The M2PA protocol supports the transport of Signaling System Number 7 (SS7) Message Transfer Part (MTP) Level 3 signaling messages over Internet Protocol (IP) using the services of the Stream Control Transmission Protocol (SCTP). M2PA is also used between SS7 Signaling Points using the MTP Level 3 protocol. The SS7 Signaling Points may also use standard SS7 links using the SS7 MTP Level 2 to provide transport of MTP Level 3 signaling messages.

There is a need for Switched Circuit Network (SCN) signaling protocol delivery over an IP network. This includes message transfer between the following:

• A Signaling Gateway (SG) and a Media Gateway Controller (MGC)
• A SG and an IP Signaling Point (IPSP)
• An IPSP and an IPSP

This could allow for convergence of some signaling and data networks. SCN signaling nodes would have access to databases and other devices in the IP network domain that do not use SS7 signaling links. Likewise, IP telephony applications would have access to SS7 services. There may also be operational cost and performance advantages when traditional signaling links are replaced by IP network "connections".

The delivery mechanism described here allows for full MTP3 message handling and network management capabilities between any two SS7 nodes, communicating over an IP network. An SS7 node equipped with an IP network connection is called an IP Signaling Point (IPSP). The IPSPs function as traditional SS7 nodes using the IP network instead of SS7 links.

The delivery mechanism supports:

• Seamless operation of MTP3 protocol peers over an IP network connection.
• The MTP Level 2 / MTP Level 3 interface boundary.
• Management of SCTP transport associations and traffic instead of MTP2 Links.
• Asynchronous reporting of status changes to management.

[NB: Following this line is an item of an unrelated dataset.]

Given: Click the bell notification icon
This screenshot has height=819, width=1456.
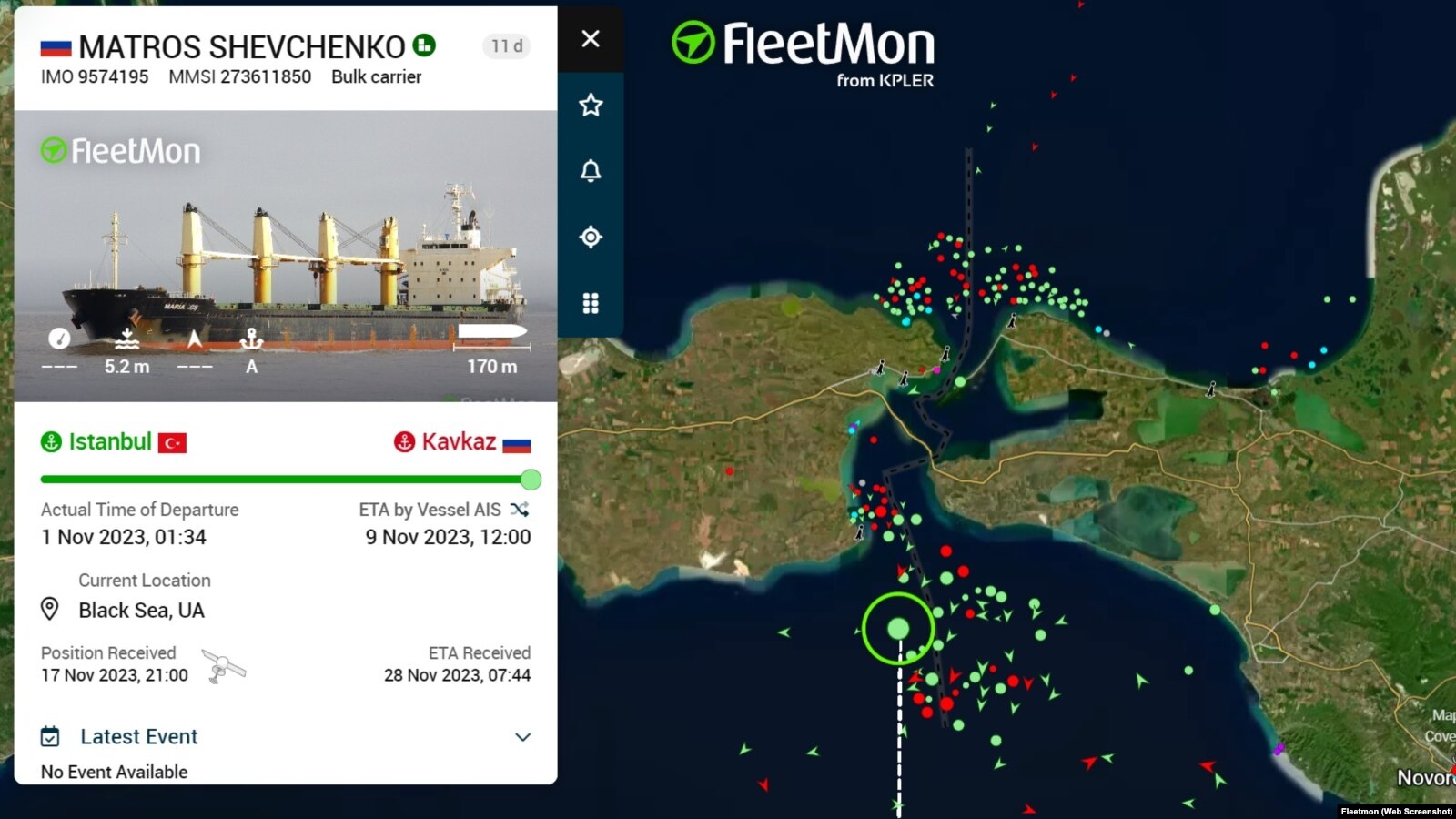Looking at the screenshot, I should coord(591,171).
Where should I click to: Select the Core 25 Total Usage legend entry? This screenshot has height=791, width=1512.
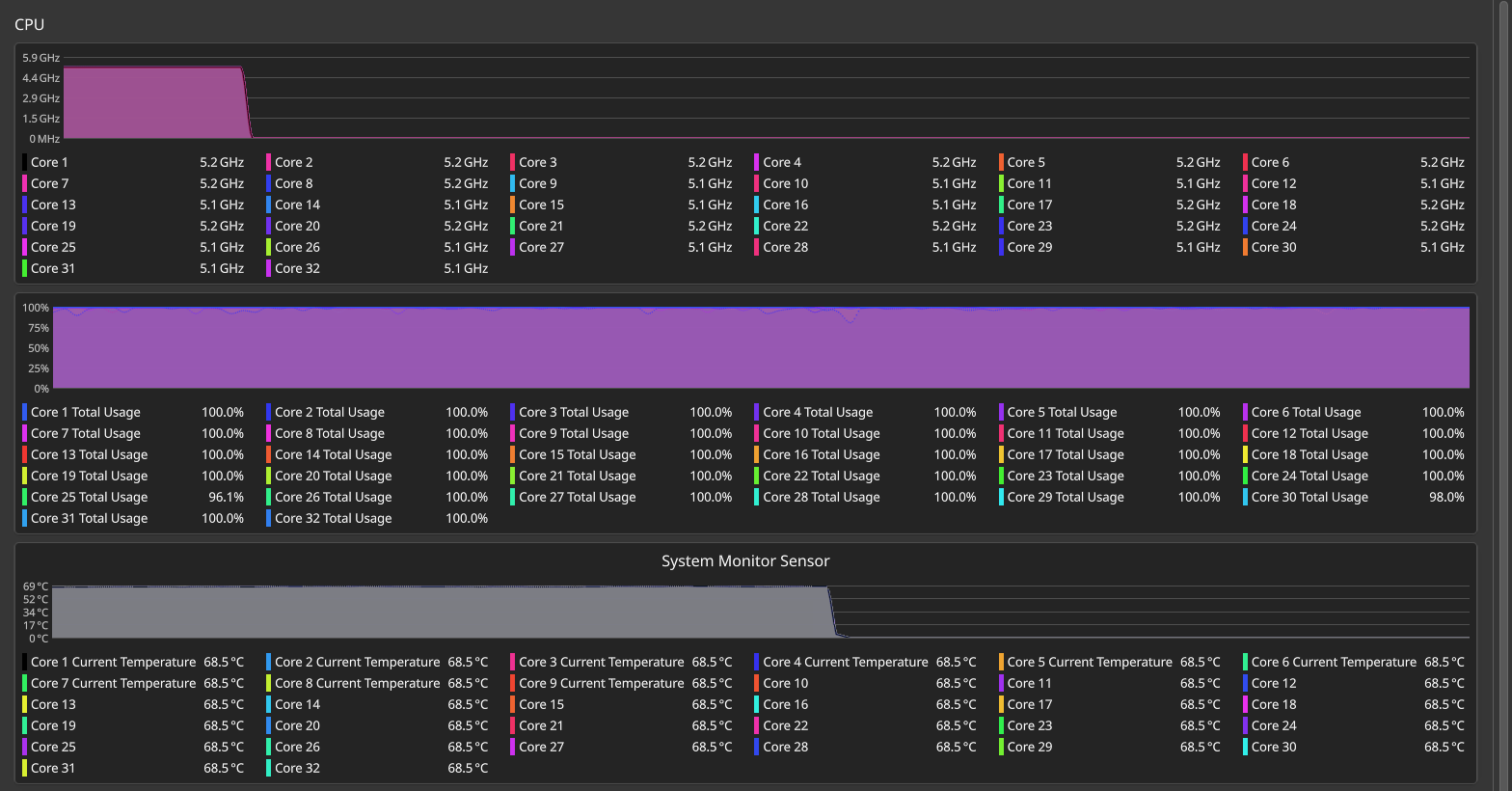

The structure of the M2PA protocol header is as follows:

Version
The version field contains the version of M2PA. The supported version is
1 - Release 1.0 of M2PA protocol.

Message Class
The only allowed value is 11 for M2PA Messages.

Message Length
The Message Length defines the length of the message in octets, including the Common Header.

BSN
Backward Sequence Number - This is the FSN of the message last received from the peer.

FSN
Forward Sequence Number -
This is the M2PA sequence number of the User Data message being sent.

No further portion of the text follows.